Meet Carla Sy, New Zealand’s Young Designer of the Year
Auckland-based designer Carla Sy won the Publishers Association of New Zealand (PANZ) Young Designer of the Year Award in 2015. Carla will be in Sydney next week undertaking a professional development placement with Matt Stanton and the HarperCollins Australia design team. Ahead of her visit to Australia, Miriam Rosenbloom, ABDA’s vice president and one of the judges for the PANZ Book Design Awards 2015, contacted Carla to find out more about this talented designer.
How did you find your way into books design?
I still sometimes feel like I annoyed Random House enough to hire me with my many emails between 2009-2010 until they finally gave me a permanent full-time job as an in-house book designer.
How does working in New Zealand seem different from Australia?
That’s exactly what I hope to find out during my professional work placement at Harper Collins with Matt Stanton next week. But from my understanding, the existence of Art/Creative Directors in publishing houses in Australia seem to be a common thing. In New Zealand, however, there isn’t that structure in place which means the art direction is sometimes collaboratively driven between the commissioning editor, author, designer and photographer.
Do you think there are differences in their trends and styles of cover design?
Yes, absolutely. I think every country has their own unique design trends, and New Zealand and Australia are no exception. After reflecting on the covers that have appeared in the Australian and New Zealand book design awards, the Australian covers in my personal opinion feel more art driven in terms of final execution. Your covers have a strong illustrative style and with typography often conveying fluid motion and movement intertwining with other objects. In comparison, I think generally the New Zealand covers are more commercially driven, having a strong focus in heirarchy and static typography.

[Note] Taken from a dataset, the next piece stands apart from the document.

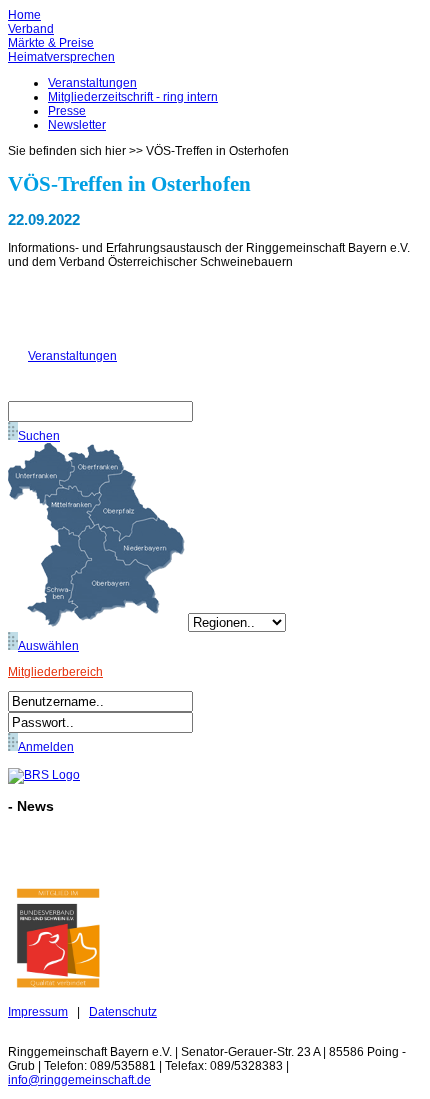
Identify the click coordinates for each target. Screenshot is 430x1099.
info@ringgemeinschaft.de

What artists and designers have influenced your work?
This varies depending on what genre I’m working on. I love the strong juxtaposition of light and dark in Edward Hopper’s realist paintings which influenced the cover illustration I did for Drowning City. I also admire the clean and spare aesthetic style of Guy Billout. I love botanical artwork, which influenced the design direction for The Naturalist. And most recently, I am interested in collage art and the process of creating an image from different fragments. I hope to use this technique in some upcoming book covers.
Do you work straight on to the computer or do you like to sketch out ideas first?
I think it’s definitely important to sketch out ideas first when you can. Even if they’re just really rough doodles, it’s important to get it out on paper. I also like to look at other books and research different artworks, and find inspiration in things that interest me that could be useful in the design process. I think it’s really important to be influenced and inspired by lots of different things all at once otherwise you risk doing the same thing over and over again, especially when you are working on multiple books with varying genres.
What designers working today do you admire?
I really admire Alan Deare’s work, his skillfulness in typography, masterful compositions and strong focus on heirachy. Evi O has such a wonderfully rich range in design style – I love her illustrated non-fiction books, and always evident in her design is her multi-skilled discipline in art, design and illustration. I am also such a huge fan of Allison Colpoys beautifully illustrated fiction covers. And Miriam Rosenbloom’s artful and Pantone rich cover series work.
What are your favourite type of books to design?
Fiction book covers and their internal design spreads, it’s so lovely designing the whole package. And when I can get my hands on them, beautifully photographed Illustrated non-fiction books.